Street filled with hotels becomes home to many lonely souls in Turkey’s İzmir
İdris Emen - İZMİR
A street filled with colorful hotels in the Aegean province of İzmir’s Basmane district, “Street 1296,” has over the years been a transitory home to countless guests, many of whom made the hotel rooms their temporary homes, with some even living for 37 years.
Savaş Işık, a 66-year-old, who has moved from one hotel room to another in the old city center of Basmane over the years, is only one of the several people who have spent more than half his life in one of these spaces, which are smaller than 10 square meters, in this neighborhood by the Aegean coast.
Işık first checked into a hotel as an alternative to his home, he said, after he got into an argument with his wife in 1976.
“We couldn’t make it. We had to part ways. We broke up the week the Sept. 12 [1980] coup happened. Then I went to my parents’ place. I couldn’t make it there either. That’s when I settled for hotels,” Işık said.
For 37 years, Işık has been a resident of Street 1296 in the colorful and traditional Basmane district of İzmir’s historic Konak area.
For Işık, Basmane is where he feels closest to a home, but ever since separating from his wife, he has never had a permanent home.
“I have checked into every hotel in Basmane. I have gone to about 50-60 hotels. Sometimes, something puts me off and I change hotels,” Işık said.
From the first hotel Işık checked into, the Abdulkadir Paşa - one of the many historic and colorful hotel buildings in Basmane - until the last, Işık said he suffered a life divided by days and rates.
“My advice is for people to stay away from this lifestyle, that they get along with their families and their children. Hotel-cruising is an awful lifestyle,” Işık said, noting he has not seen his only son for 35 to 37 years.
Işık, who makes a living by braiding baskets out of palm tree branches earning around 70 Turkish Liras a day, spends 25 liras a night to stay at a hotel and 10 to 15 liras on food.
Sometimes, Işık said, he skips meals to make it through the day.
But Street 1296 still offers something unique. It attracts a certain type of people: The lonely ones.
“Widowed, bankrupt or separated... They come and stay here indefinitely. These people have made homes out of these hotels,” Ahmet Kara, receptionist for 13 years at the Hürriyet Hotel, said.
“Even if they rent an apartment, they miss this place. Something in this street pulls them back. Even if you ask them to leave, they stay,” Kara added.

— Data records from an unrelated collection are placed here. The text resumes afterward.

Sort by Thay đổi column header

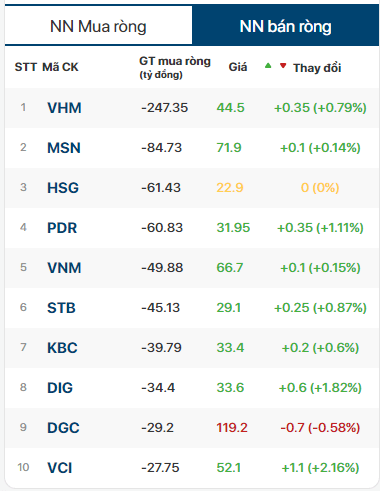coord(317,68)
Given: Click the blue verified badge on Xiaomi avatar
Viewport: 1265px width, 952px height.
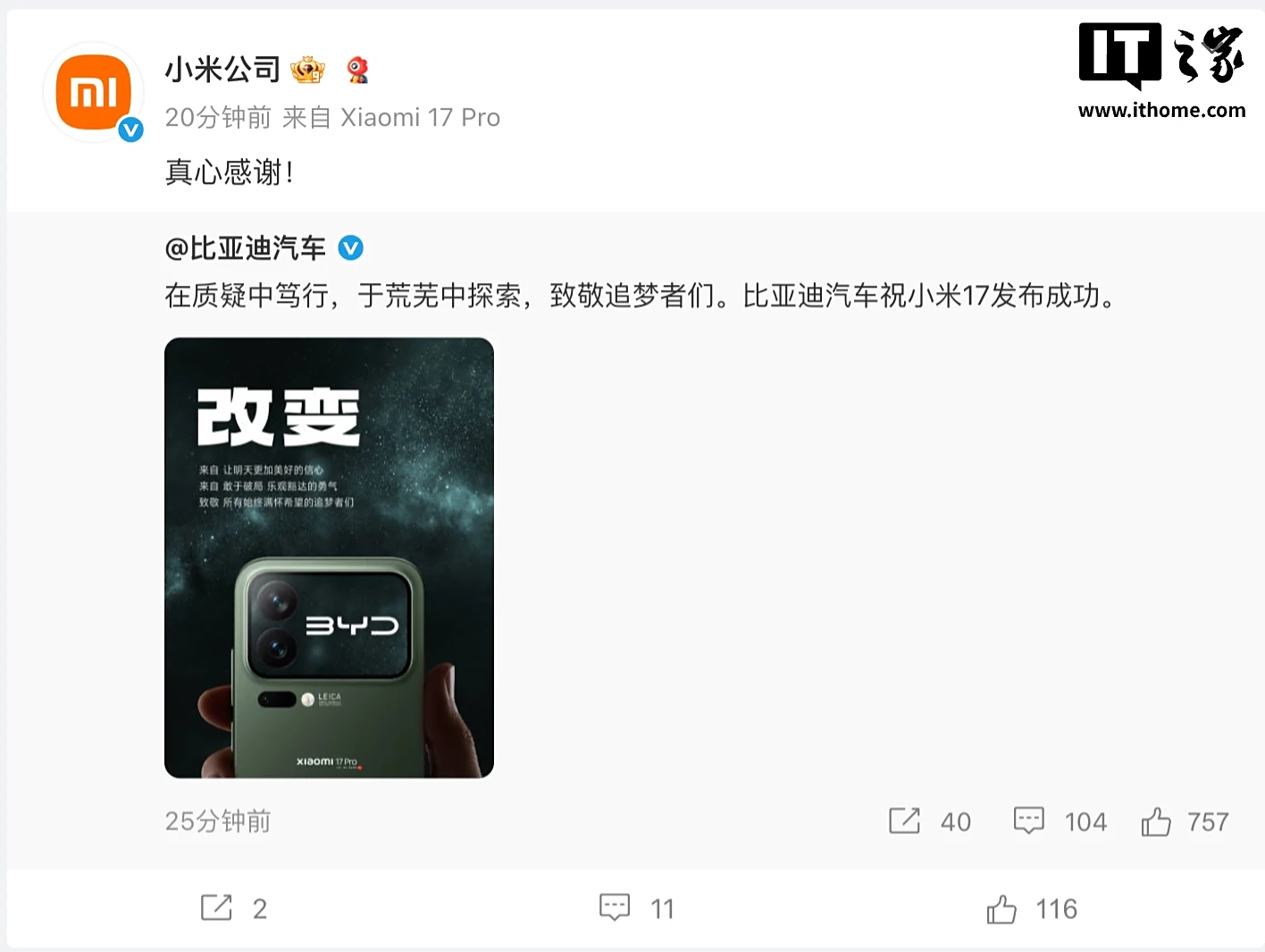Looking at the screenshot, I should [x=131, y=130].
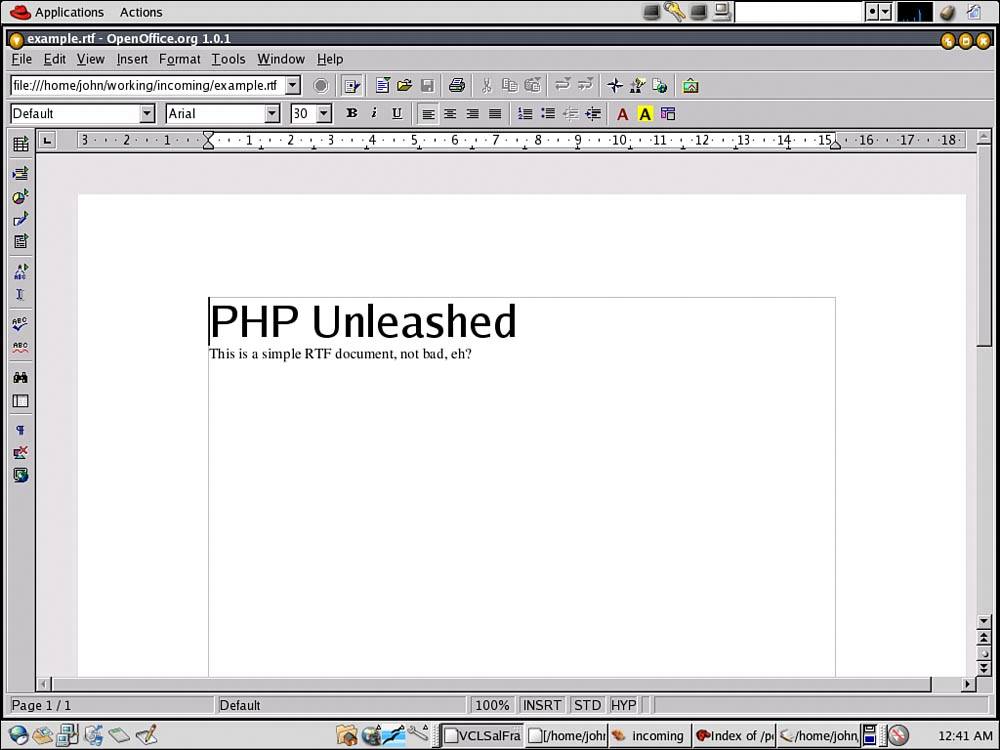Click the numbered list icon
The width and height of the screenshot is (1000, 750).
click(525, 114)
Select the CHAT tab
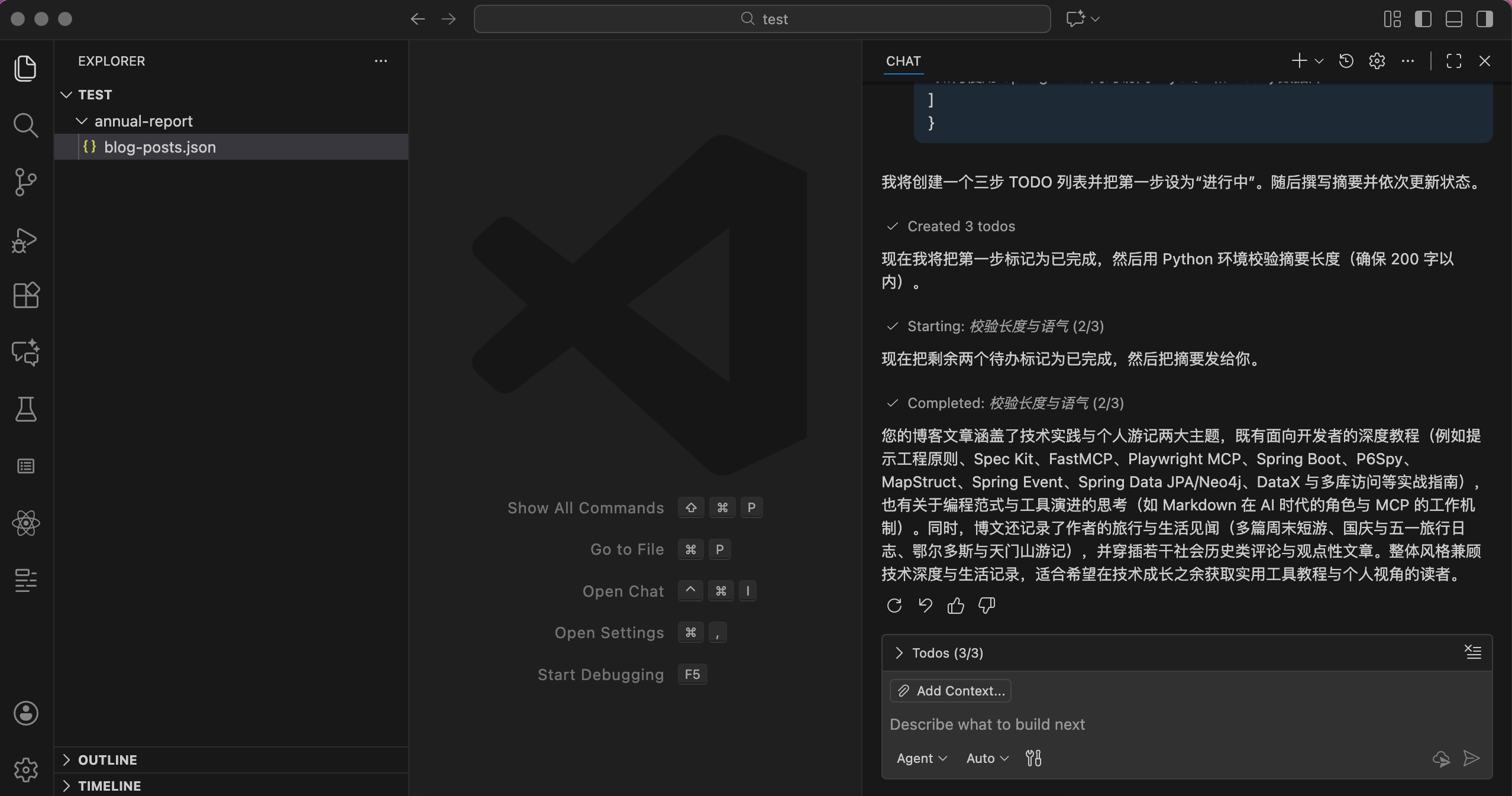1512x796 pixels. coord(903,61)
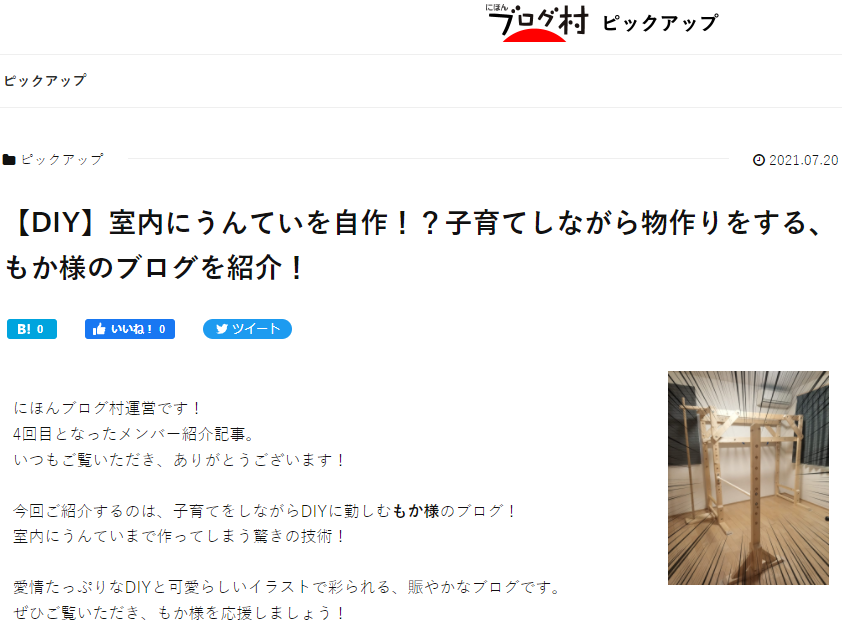Open the ピックアップ category link beside folder
842x627 pixels.
coord(62,159)
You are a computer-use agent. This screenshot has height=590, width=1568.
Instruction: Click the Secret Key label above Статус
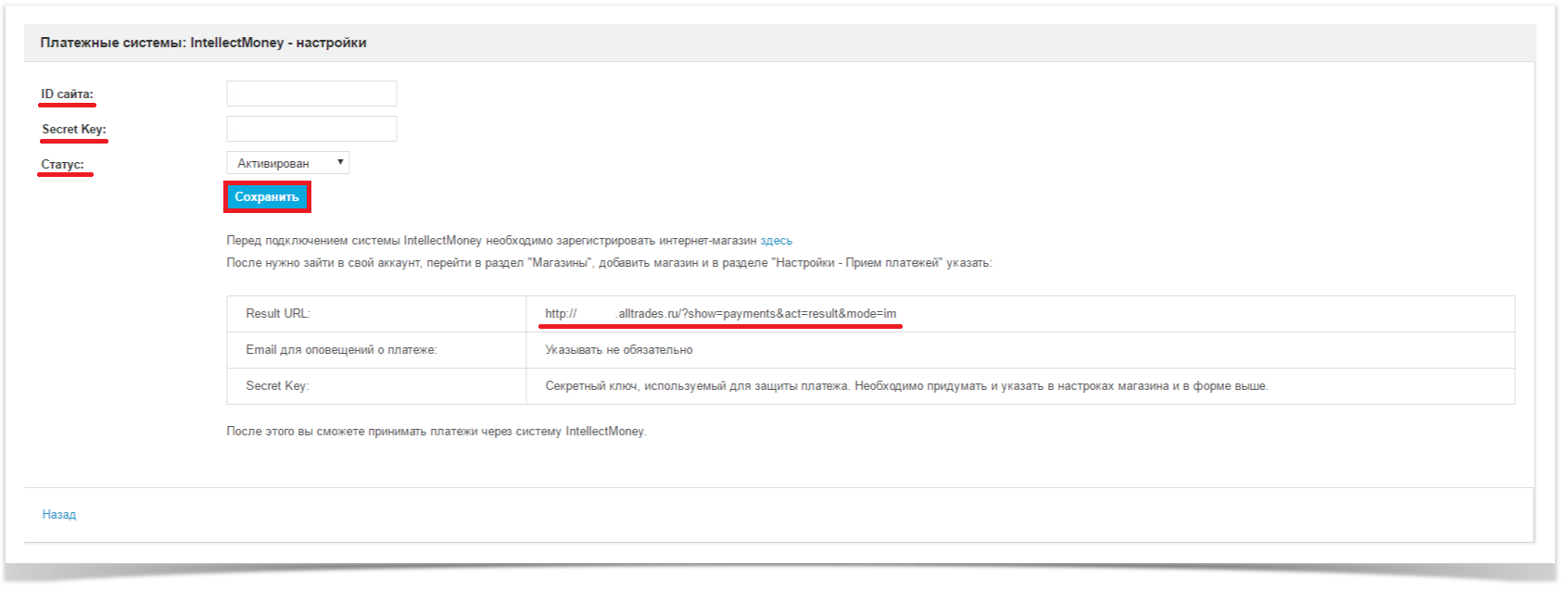pyautogui.click(x=73, y=130)
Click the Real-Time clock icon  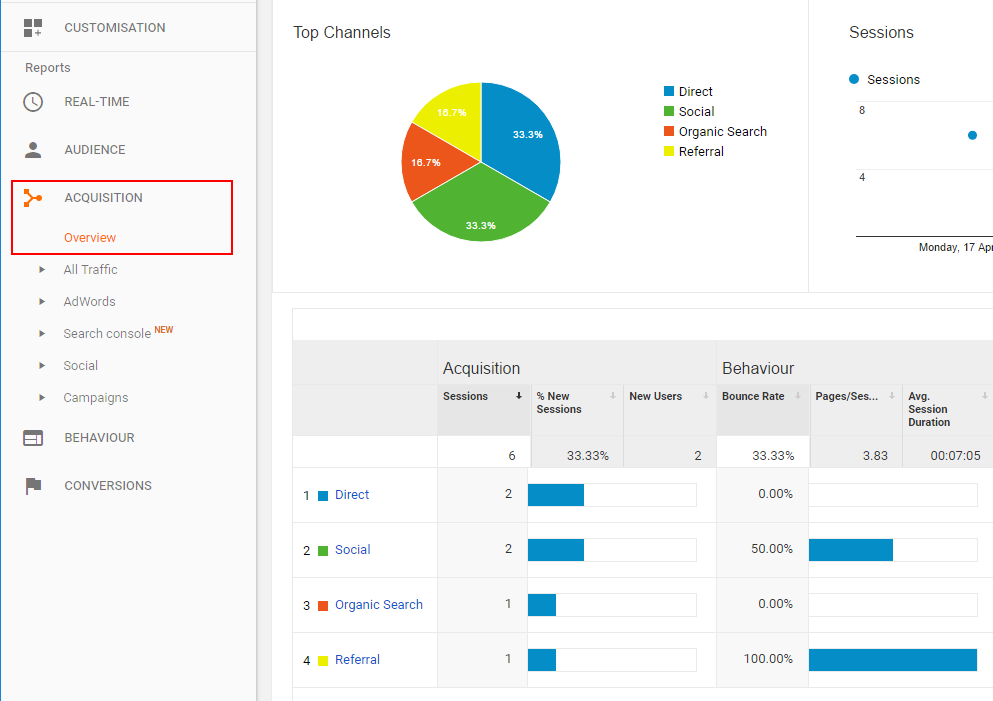(33, 102)
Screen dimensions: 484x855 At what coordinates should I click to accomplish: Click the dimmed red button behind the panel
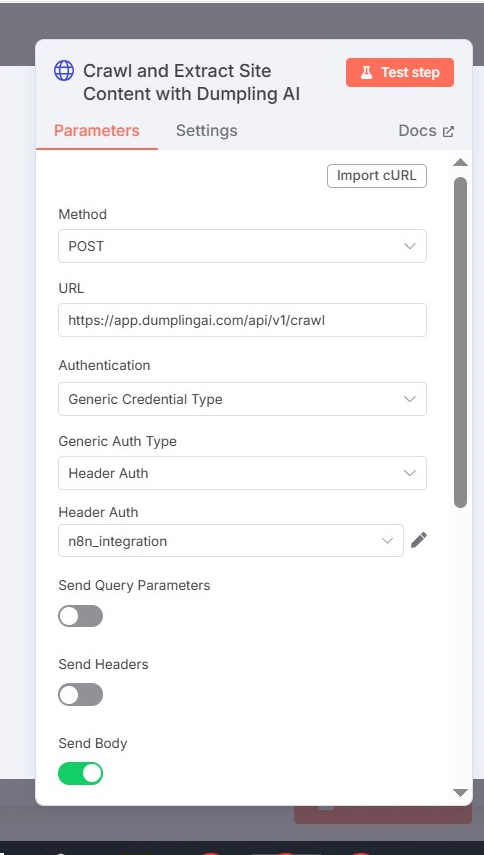(383, 815)
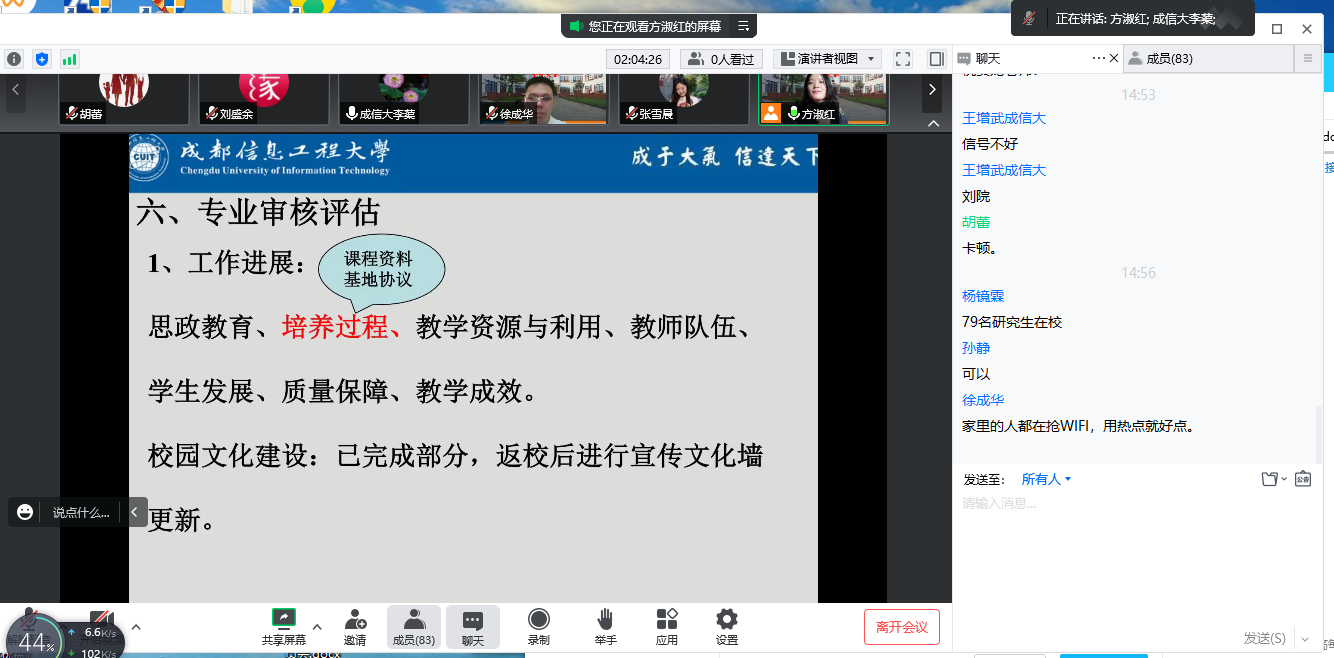1334x658 pixels.
Task: Open the 应用 apps icon
Action: point(667,626)
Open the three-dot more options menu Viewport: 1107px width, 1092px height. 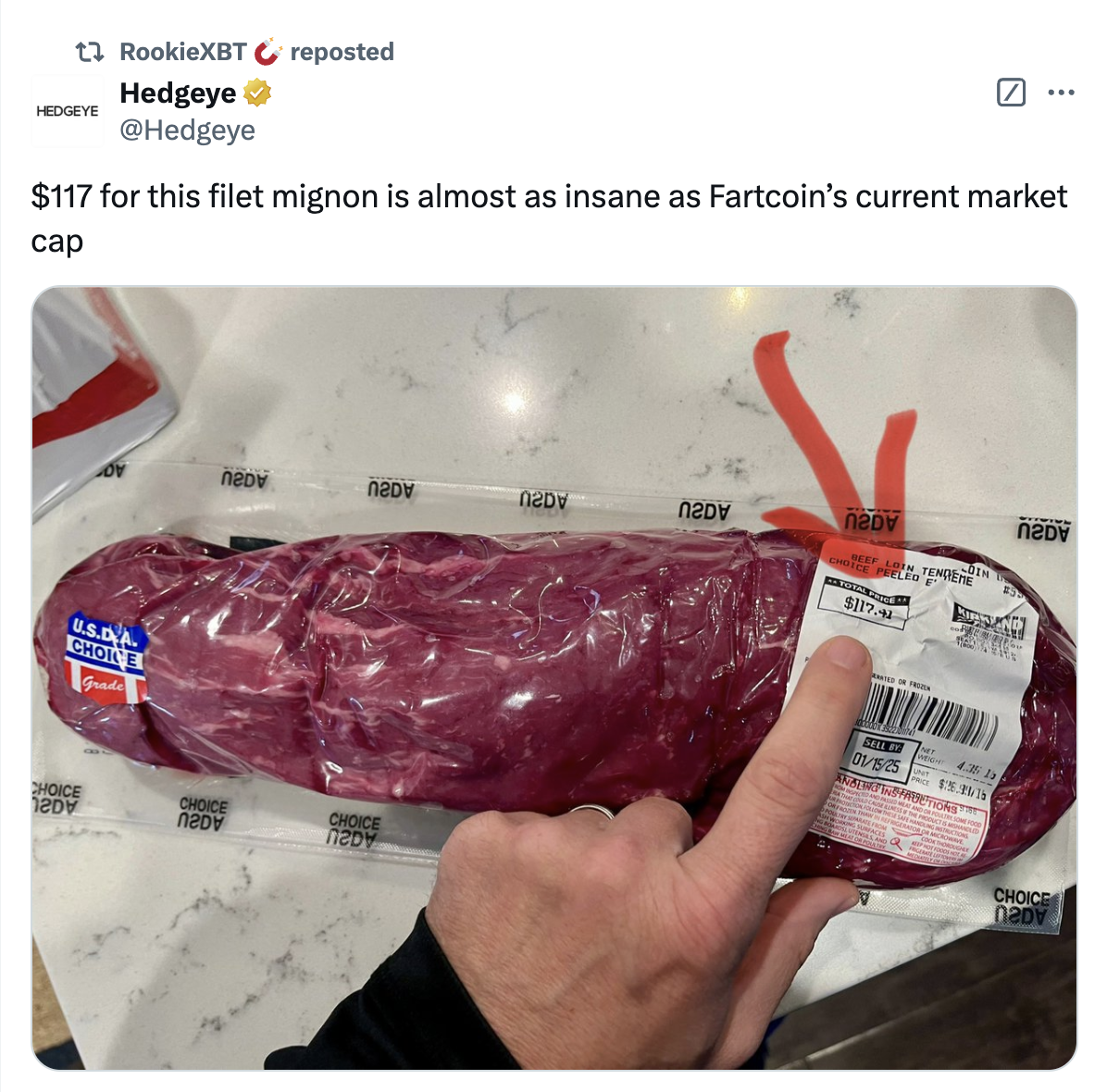(x=1061, y=93)
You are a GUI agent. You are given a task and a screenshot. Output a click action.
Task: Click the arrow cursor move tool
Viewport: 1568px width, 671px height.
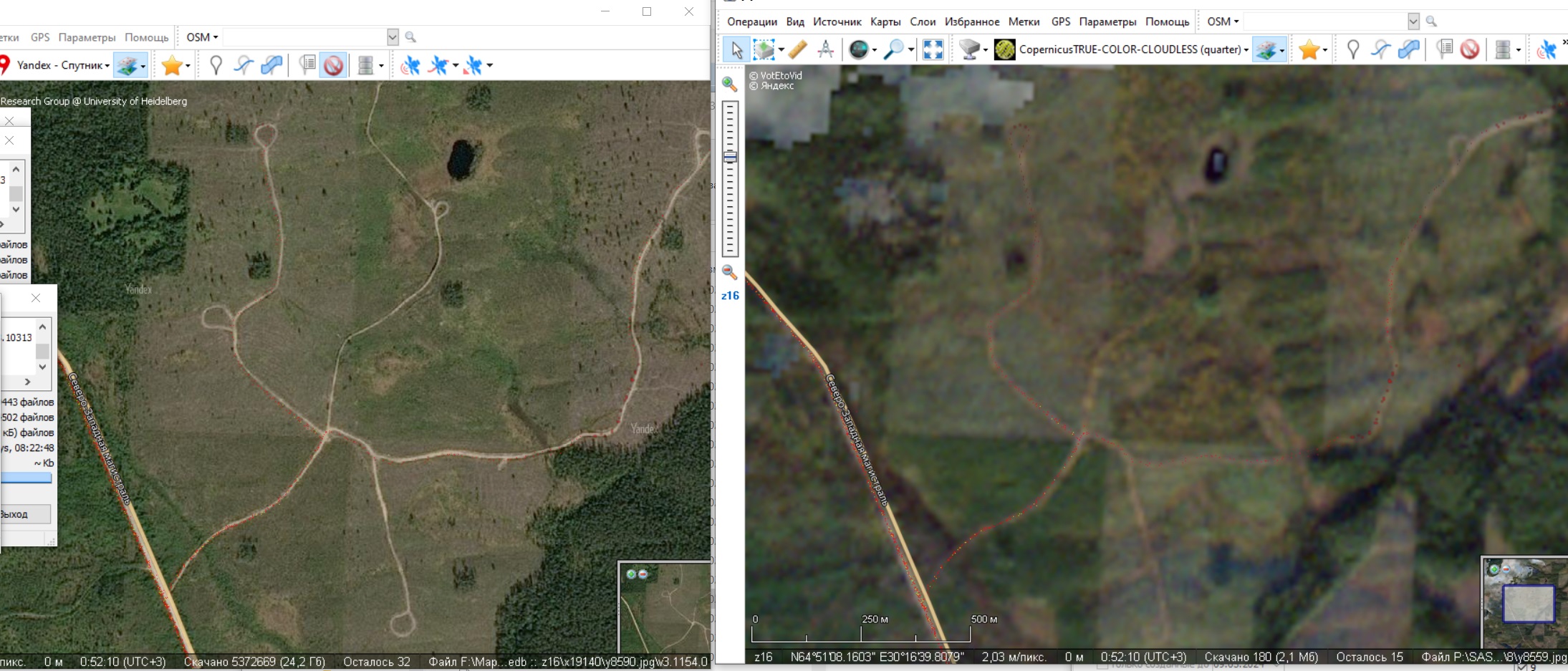click(x=736, y=49)
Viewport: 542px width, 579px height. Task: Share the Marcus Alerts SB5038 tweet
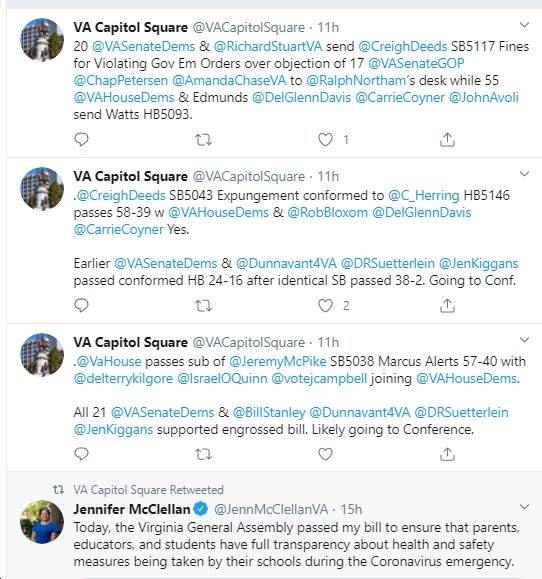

İhsan Adnan Ercan, 61 years old and Yeni Şükran Hotel’s eldest guest, stands as evidence to Kara’s observations.
Ercan made the hotel his home 26 years ago, when he also had an argument with his wife.
“My wife and I argued over something. I packed my bags and checked into the hotel. I live off my retirement pension,” Ercan said.
Only when he has to run errands, Ercan goes out. He comes back in the evening to catch up on his TV shows and to eat.
“It’s actually tough, living in a hotel,” Ercan said, who pays 500 liras a month to the business.
An art school dropout, the 76-year-old Mürsel Gürz is another soul who lives a similar life in a place on a rusty street filled with hotels.
“I don’t have kids. I’ve never been married. I’ve been a rascal, and so have the women I’ve been with,” Gürz, who’s been staying at the Şen Hotel for the past six years, said.
Since dropping out, Gürz said he’s made a living “waiting at tables,” and now he depends on his old-age pension which comes every three months.
Basmane, in the past years, has also become a transit point for migrants seeking to cross into Greece and many other European countries by taking the perilous journey through the Aegean Sea.
So much so that police units have raided the area several times, now known as the “refugee neighborhood,” to collect and confiscate life vests sold to the migrants seeking to live a better life in Europe, Ege Haber, a local online news source had reported on Sept. 10, 2017.